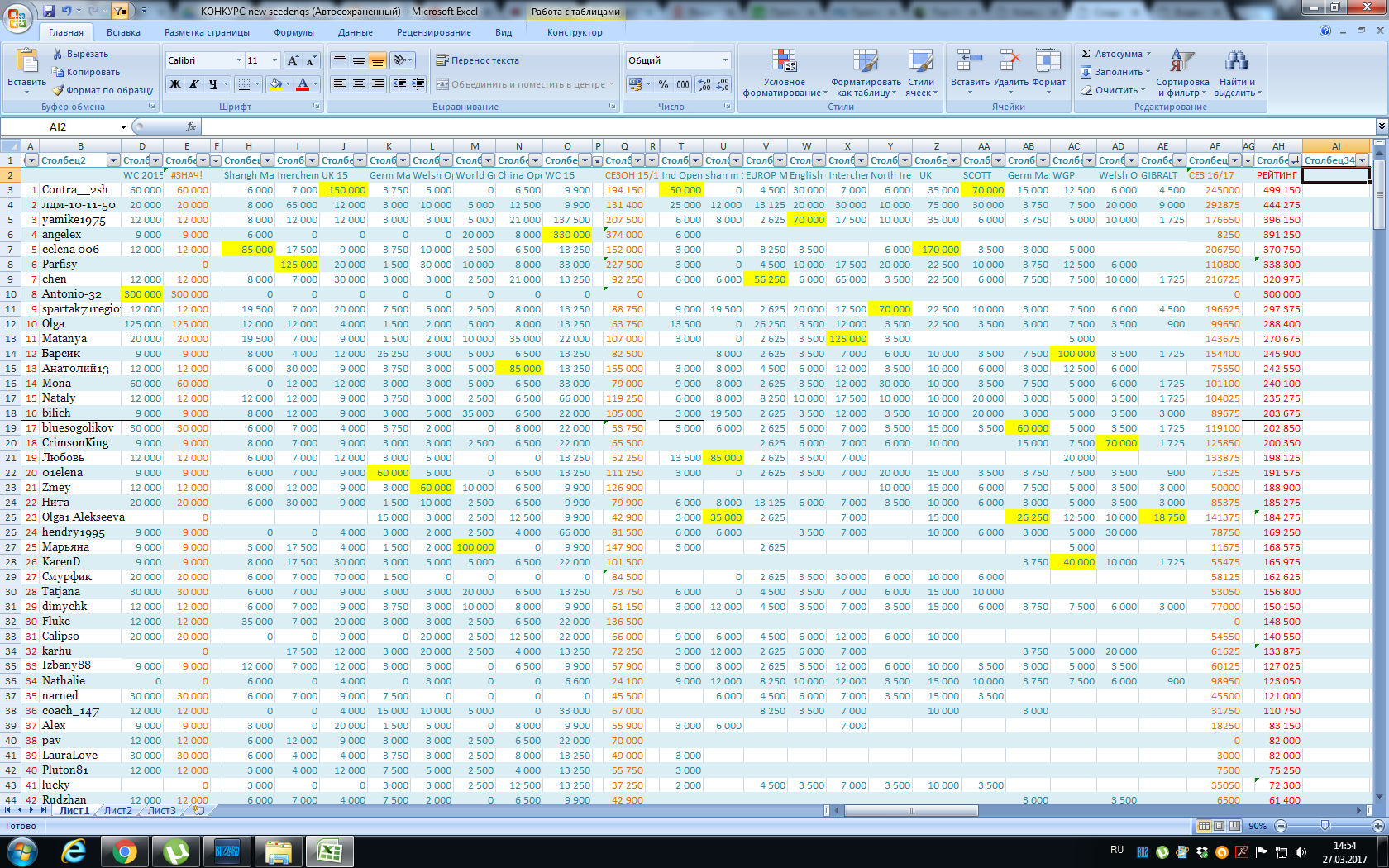Viewport: 1389px width, 868px height.
Task: Toggle bold formatting (Ж)
Action: [175, 84]
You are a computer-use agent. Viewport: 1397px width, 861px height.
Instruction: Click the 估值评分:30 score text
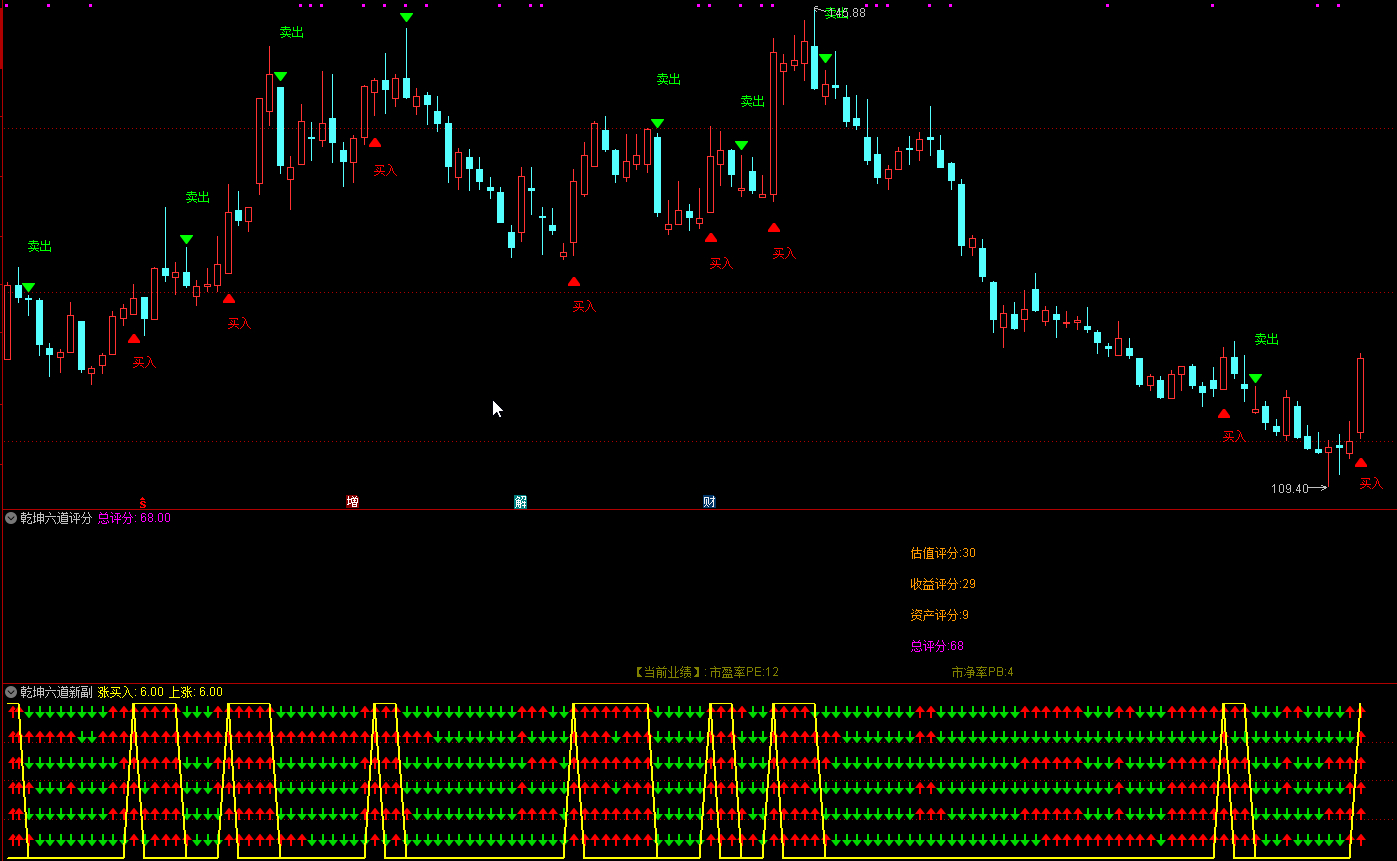pos(943,553)
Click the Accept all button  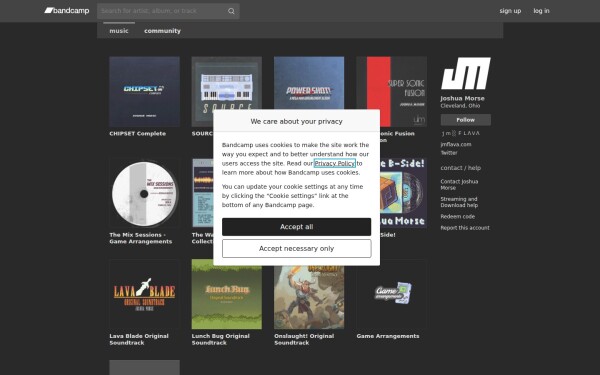(297, 227)
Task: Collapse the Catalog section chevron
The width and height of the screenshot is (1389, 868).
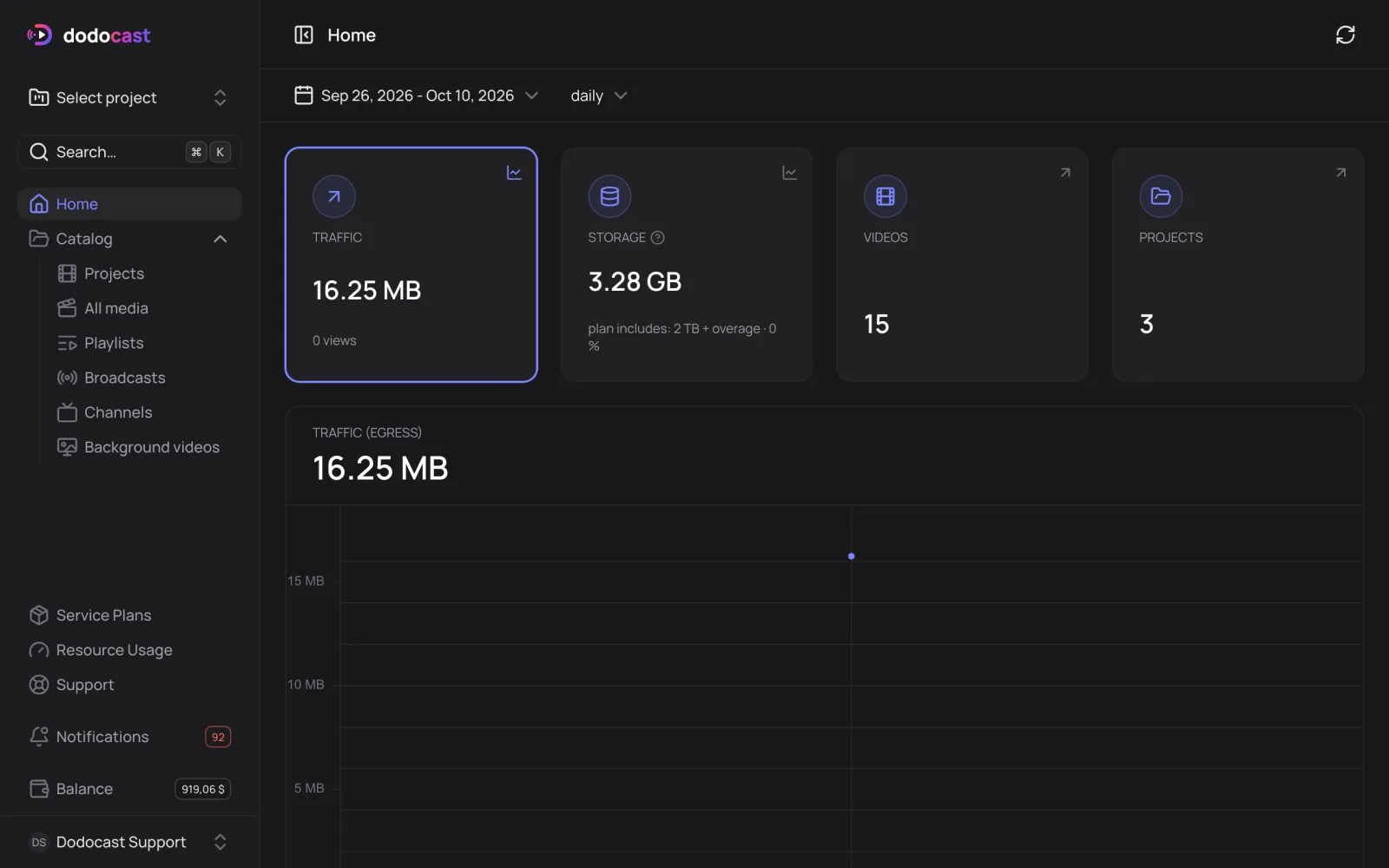Action: pyautogui.click(x=221, y=239)
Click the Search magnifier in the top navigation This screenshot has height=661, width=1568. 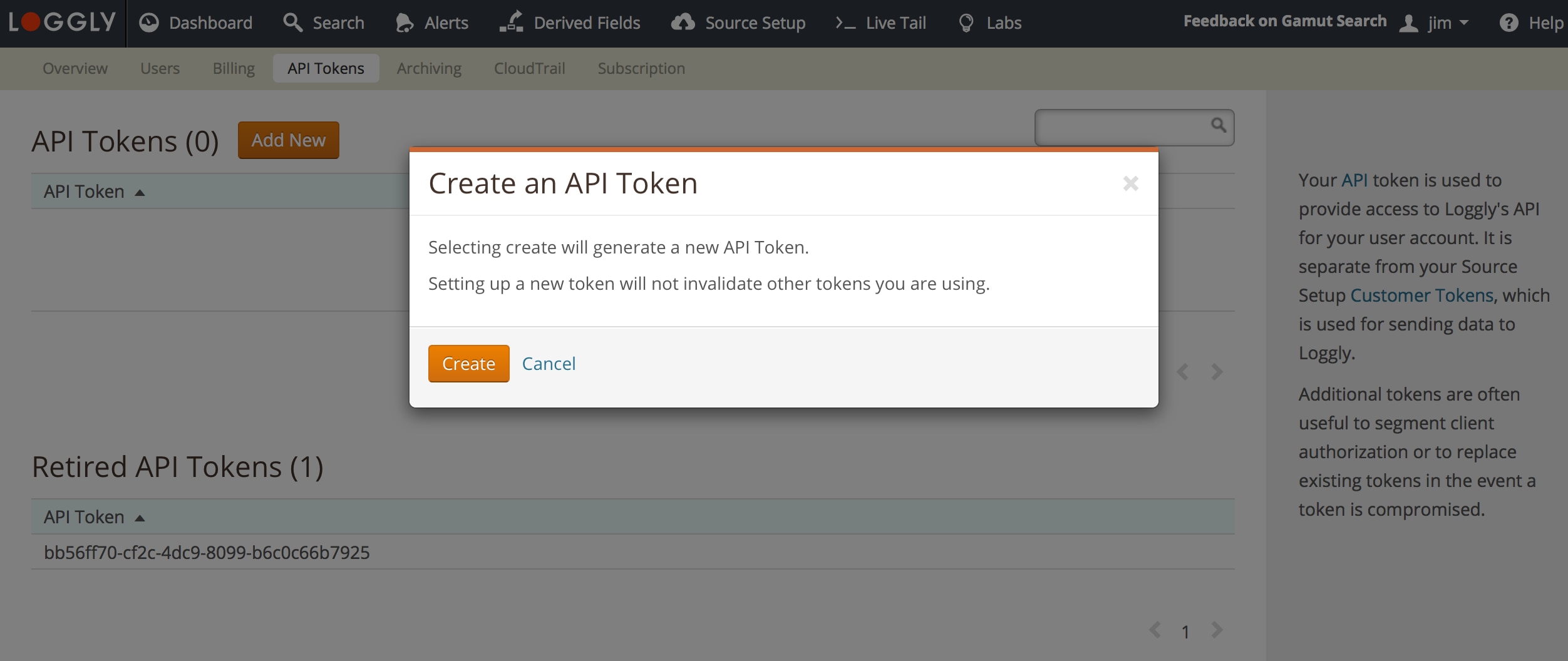point(292,23)
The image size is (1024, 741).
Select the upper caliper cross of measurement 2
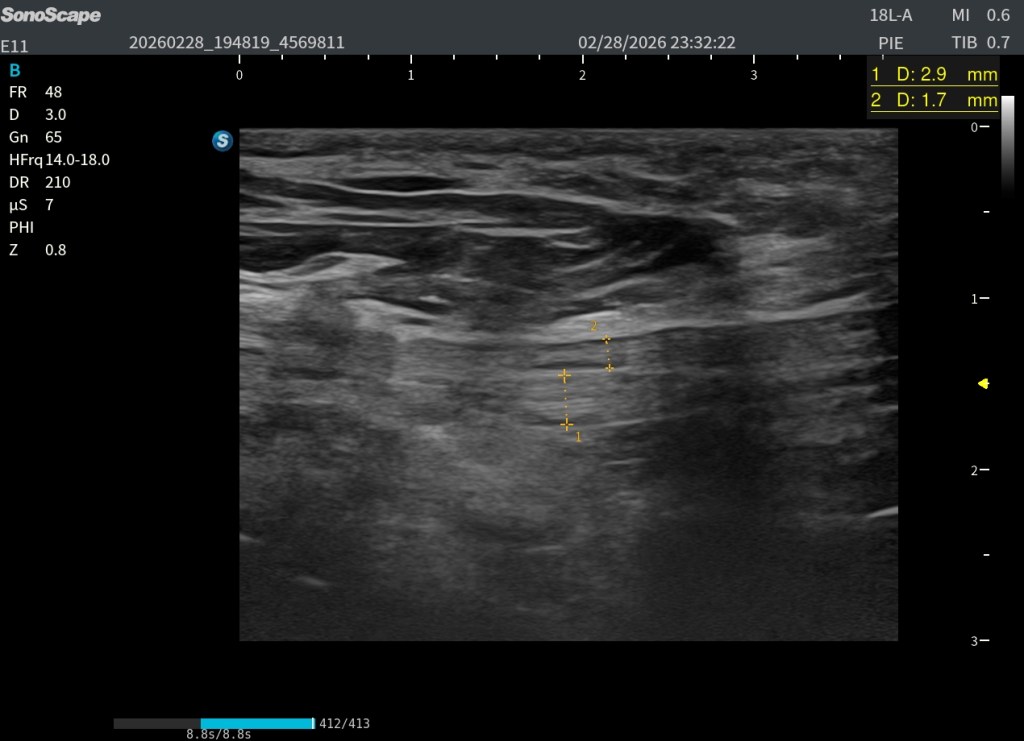(605, 340)
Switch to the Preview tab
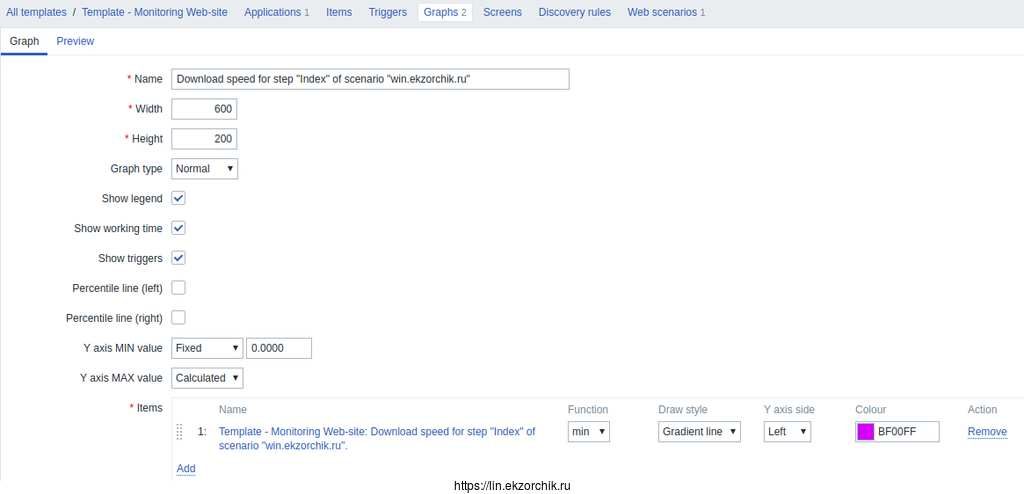This screenshot has width=1024, height=494. (75, 41)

####

• [Exercise details]:
Starting at the line that contains "Select the upper", write out every line through the end of the entries, both ends included, without any pictures.

• [Written reply]:
Select the upper caliper cross of measurement 2
(605, 340)
Switch to the Preview tab
This screenshot has width=1024, height=494. (75, 41)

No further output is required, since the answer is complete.